I think it really boils down to dogs are dogs and kids are kids and you must supervise contact, especially in the beginning so that the relationship grows and blooms positively. I think having a great dane has really hammered it home to me how important a well trained dog is...same goes for the wee ones.
Also, Posh likes me best so far...but I think as time goes by, she will form unique bonds with each family member for different reasons. I can already see this happening, as the first month we had her she would stay in her crate, even with the door open the whole time I was gone, waiting for me to come back and wouldn't even pee for my husband...that has completely changed.
Sorry this was so long...I'm good at giving unsolicited free advice.


----------



## Cheryl (Mar 17, 2007)

We played a game with our dogs that would probably work for you.
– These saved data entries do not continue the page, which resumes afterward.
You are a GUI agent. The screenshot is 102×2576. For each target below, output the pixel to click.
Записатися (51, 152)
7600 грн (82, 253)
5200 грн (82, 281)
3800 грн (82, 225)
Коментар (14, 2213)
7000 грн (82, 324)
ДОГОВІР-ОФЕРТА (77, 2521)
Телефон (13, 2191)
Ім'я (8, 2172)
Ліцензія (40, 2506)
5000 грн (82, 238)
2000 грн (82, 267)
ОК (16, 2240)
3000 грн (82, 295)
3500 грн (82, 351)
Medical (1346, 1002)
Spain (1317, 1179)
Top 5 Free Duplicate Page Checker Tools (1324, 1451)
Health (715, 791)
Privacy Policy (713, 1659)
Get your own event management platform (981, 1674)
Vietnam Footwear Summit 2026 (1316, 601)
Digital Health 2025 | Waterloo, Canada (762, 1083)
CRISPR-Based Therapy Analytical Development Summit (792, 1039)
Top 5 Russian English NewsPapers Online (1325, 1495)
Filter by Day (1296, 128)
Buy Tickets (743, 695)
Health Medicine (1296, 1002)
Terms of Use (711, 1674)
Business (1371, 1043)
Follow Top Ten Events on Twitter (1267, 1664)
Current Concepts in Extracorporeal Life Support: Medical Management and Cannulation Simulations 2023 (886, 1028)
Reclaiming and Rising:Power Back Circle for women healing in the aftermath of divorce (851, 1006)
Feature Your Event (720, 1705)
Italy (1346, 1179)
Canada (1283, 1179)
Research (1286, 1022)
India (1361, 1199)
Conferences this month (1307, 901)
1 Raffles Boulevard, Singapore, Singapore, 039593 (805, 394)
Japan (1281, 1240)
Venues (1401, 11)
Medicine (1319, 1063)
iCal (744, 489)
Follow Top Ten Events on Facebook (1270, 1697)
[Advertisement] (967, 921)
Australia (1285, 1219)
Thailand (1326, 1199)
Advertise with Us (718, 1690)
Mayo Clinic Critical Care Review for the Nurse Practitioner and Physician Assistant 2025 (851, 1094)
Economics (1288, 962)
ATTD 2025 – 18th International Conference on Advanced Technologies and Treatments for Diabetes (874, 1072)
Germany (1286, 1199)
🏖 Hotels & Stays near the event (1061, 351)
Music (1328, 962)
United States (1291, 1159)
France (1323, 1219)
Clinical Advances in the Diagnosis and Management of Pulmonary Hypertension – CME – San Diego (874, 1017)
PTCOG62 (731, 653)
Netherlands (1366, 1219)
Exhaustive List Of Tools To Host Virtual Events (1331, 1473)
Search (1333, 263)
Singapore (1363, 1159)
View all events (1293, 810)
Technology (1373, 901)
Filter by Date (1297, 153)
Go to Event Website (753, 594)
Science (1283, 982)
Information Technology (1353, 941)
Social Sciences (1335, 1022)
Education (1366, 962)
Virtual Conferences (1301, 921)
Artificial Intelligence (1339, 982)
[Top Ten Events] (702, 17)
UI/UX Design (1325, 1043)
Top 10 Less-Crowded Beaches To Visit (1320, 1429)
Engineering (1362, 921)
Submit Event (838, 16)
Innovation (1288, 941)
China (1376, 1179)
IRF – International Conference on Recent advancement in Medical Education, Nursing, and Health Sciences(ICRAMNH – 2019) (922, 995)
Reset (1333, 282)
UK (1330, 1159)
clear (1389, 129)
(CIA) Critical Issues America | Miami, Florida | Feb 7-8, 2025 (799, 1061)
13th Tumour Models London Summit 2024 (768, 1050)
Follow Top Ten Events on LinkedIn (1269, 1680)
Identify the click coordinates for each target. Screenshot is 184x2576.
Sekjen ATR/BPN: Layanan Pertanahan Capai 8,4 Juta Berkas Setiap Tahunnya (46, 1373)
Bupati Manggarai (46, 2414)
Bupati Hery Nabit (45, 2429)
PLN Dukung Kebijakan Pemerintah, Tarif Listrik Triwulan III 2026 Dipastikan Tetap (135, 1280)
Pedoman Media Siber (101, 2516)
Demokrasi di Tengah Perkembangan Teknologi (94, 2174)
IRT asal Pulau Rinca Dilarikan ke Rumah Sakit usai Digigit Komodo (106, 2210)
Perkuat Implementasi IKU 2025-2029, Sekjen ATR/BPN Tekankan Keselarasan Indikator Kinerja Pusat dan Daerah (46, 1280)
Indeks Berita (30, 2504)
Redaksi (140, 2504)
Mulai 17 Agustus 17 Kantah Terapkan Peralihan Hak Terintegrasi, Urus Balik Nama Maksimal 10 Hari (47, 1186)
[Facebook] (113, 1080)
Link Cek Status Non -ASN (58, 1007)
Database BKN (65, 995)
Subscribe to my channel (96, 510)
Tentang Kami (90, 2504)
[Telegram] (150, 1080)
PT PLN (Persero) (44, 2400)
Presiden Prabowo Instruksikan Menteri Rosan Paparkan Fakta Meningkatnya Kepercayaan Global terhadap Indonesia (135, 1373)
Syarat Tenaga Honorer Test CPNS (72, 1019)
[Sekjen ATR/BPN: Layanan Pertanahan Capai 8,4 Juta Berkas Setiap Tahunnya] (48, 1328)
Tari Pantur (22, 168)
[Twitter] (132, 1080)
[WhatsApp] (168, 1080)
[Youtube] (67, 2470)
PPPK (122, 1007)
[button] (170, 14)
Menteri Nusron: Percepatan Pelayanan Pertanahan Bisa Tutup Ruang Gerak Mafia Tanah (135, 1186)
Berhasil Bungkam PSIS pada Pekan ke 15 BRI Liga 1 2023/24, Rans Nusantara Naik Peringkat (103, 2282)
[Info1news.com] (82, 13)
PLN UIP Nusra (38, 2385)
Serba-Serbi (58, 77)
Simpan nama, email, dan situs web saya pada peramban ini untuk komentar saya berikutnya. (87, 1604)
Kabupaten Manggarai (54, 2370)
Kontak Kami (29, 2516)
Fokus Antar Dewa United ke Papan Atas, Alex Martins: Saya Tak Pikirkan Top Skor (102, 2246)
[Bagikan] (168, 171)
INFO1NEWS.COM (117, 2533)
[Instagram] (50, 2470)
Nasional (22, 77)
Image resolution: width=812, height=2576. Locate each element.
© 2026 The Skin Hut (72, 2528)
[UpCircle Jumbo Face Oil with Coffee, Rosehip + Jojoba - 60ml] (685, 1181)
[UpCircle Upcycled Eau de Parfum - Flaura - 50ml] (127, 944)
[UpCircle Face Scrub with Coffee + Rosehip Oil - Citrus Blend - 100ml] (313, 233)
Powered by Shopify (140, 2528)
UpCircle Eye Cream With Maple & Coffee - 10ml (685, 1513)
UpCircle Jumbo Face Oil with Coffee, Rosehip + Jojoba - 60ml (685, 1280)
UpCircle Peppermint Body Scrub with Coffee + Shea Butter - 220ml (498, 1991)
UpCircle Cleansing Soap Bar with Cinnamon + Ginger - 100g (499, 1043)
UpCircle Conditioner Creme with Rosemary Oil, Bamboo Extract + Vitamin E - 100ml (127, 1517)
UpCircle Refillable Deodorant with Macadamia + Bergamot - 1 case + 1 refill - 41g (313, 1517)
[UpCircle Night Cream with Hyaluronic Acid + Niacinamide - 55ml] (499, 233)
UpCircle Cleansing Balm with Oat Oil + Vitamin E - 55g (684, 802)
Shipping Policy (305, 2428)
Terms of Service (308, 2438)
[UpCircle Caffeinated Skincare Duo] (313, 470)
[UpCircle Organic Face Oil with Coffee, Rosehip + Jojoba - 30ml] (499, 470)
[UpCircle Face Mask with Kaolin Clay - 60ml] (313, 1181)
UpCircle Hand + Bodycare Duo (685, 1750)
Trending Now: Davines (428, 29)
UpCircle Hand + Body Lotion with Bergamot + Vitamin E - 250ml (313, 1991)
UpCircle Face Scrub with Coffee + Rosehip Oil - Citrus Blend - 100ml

We played Hide and Seek. It was a great way to teach the dog his name and get him to come to others. Hold the dog in the middle of the room and have the other family members hide (not too hard because you want the dog to be able to find them. We played at night with a lot of the lights off. Once they are hidden, one of the family members calls the dog. If they need help, go with them to find the person. When the person is found, the dog gets a treat. Then the next family member calls the dog and so on.


----------



## Cosmosmom (Jan 12, 2007)

I think it might be helpful if you got a book on puppies . There are a lot of good ones out there - you might want to look on Amazon.com /
I think 7 hours in a crate is too long for a puppy .. I think that the puppy books will tell you as much . Also It is a good idea to start and make sure you little one is socialized - to other people rather than just family members . 
You need to take him out and about - be sure to be aware of the warning of not letting them down on the ground until their basic immunizations are complete .. You can carry him in your arms and he will feel protected .
There are other threads that might be helpful to you about puppies .. You might also want to consider a puppy class - this helps them learn their manners from other dogs and helps to socialize them as well .. 
Ian Dunbar has a great book on puppies ..
Welcome to the forum Tony ..


----------



## Beamer (Jan 29, 2007)

Tony,
welcome to the forum! 

Ryan


----------



## ama0722 (Nov 28, 2006)

I think you have received some good advice, so I just wanted to say welcome  And we need more pics of the pup!

Amanda


----------



## Rita (Jan 1, 2007)

Tony,

:welcome: to the forum. Everyone gave you great advice already. 

Your baby is beautiful.


----------



## Leslie (Feb 28, 2007)

:wave: Hi Tony! And :welcome: to the forum. Here's a link to a thread you may find helpful. There are pictures of how many of us have set up expens and sleeping areas for our pups.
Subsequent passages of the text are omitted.